Chris Hightower has a book and videos on how to do the various procedures required to make a pool cue. He also makes and sells machines for that.

Another maker of machinery for pool cue makers is Unique Products but they only have the videos.

You can also go to AZbilliards.com and look for the ASK THE CUEMAKER and MACHINERY forums.

It does take some specific equipment designed for that especially for making the cue shafts.


----------



## Willee (Feb 3, 2019)

magpens said:


> Sorry about your mishap ! . But thanks for posting this thread.
> 
> Can you tell me, please, where you got that extruded aluminum piece that features in the first three pictures you posted above.
> 
> I see the name of "TG Fixtures" on it, but a search for that name does not seem to yield anything useful. . Thanks in advance.



Oh My ... I have had that thing for years and most likely got it off ebay.
I do not know what they are called but any block of wood with a 45 deg groove cut into it will work as well .... just wax it good (renaissance wax) before using it to super glue the V shaped veneers together.


----------



## dogcatcher (Feb 3, 2019)

Willee said:


> Aces-High said:
> 
> 
> > Are there any good instructional videos on how to make a pool cue?
> ...



How about a "pictorial" on how you created the pen blank version?


----------



## Willee (Feb 3, 2019)

magpens said:


> Sorry about your mishap ! . But thanks for posting this thread.
> 
> Can you tell me, please, where you got that extruded aluminum piece that features in the first three pictures you posted above.
> 
> I see the name of "TG Fixtures" on it, but a search for that name does not seem to yield anything useful. . Thanks in advance.



Learning from your own mistakes is part of it but ...the smartest thing you can do is learn from others mistakes so you dont make them too.


----------



## jttheclockman (Feb 3, 2019)

My question would be how are you cutting the staves??  Do you have a jig for that and can we see it??


----------



## Curly (Feb 3, 2019)

Mal look up Press Brake Vee Blocks.
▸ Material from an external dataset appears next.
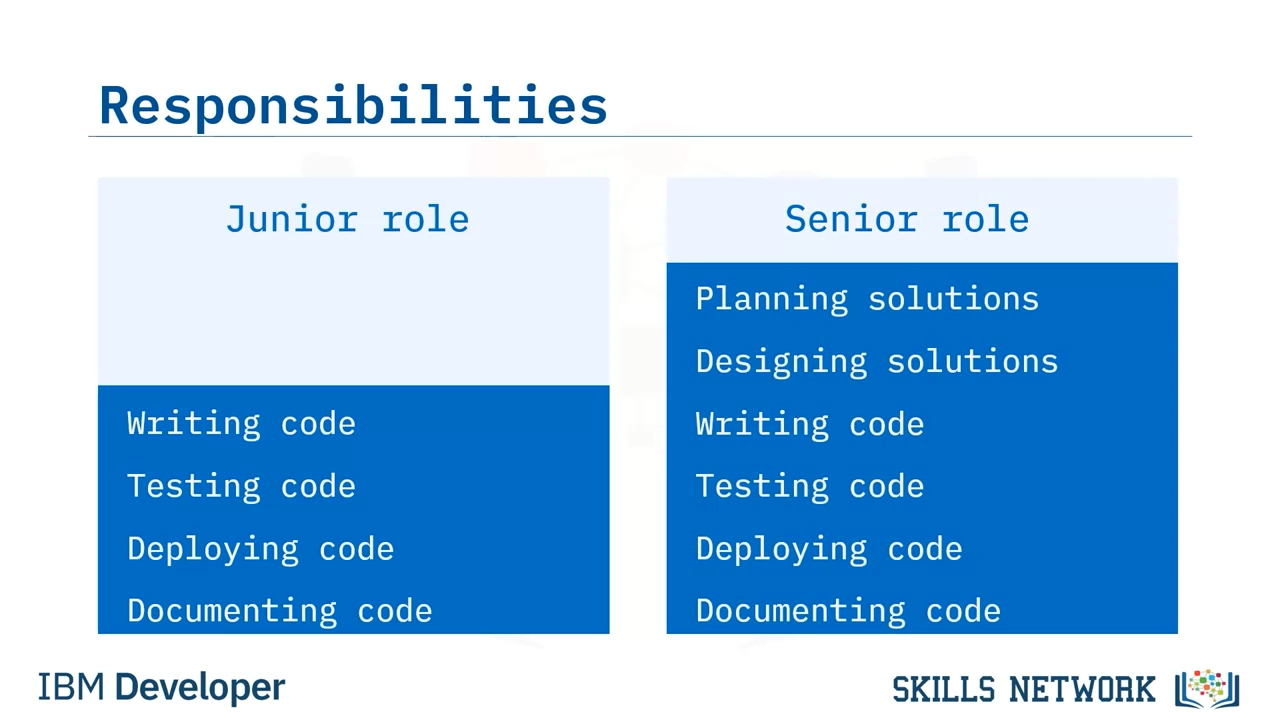Click the SKILLS NETWORK logo text

click(1023, 689)
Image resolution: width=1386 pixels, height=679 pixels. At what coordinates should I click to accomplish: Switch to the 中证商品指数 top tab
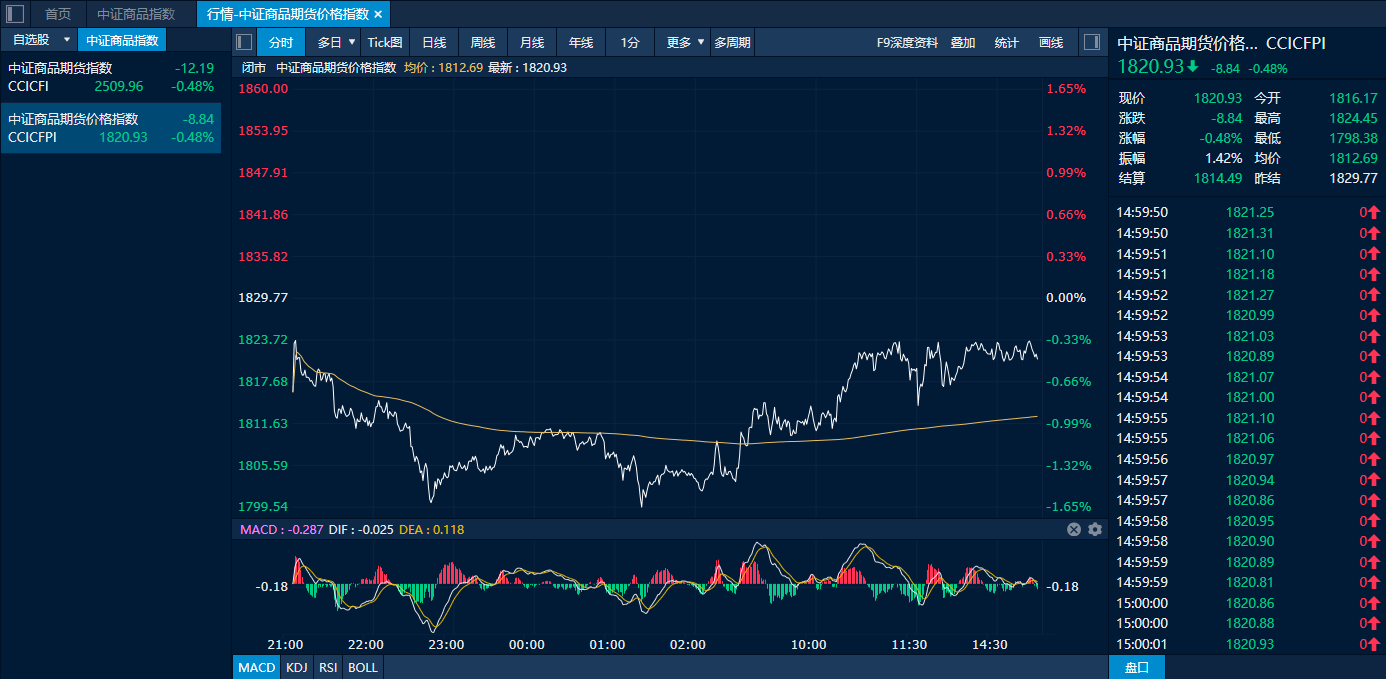[x=136, y=14]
There are some from India a metre long for about $220Can plus delivery. They may make shorter ones but I didn't look that far.


----------



## jttheclockman (Feb 3, 2019)

Look up drill press centering drill blocks. Same thing but maybe not as long.


----------



## CREID (Feb 3, 2019)

At first I thought you were footing arrows. I always wanted to do that.


----------



## Willee (Feb 3, 2019)

jttheclockman said:


> My question would be how are you cutting the staves??  Do you have a jig for that and can we see it??




STAVES?   do you mean the V grooves cut into the pen blank or the colored veneers that accent the points and fit into the V grooves?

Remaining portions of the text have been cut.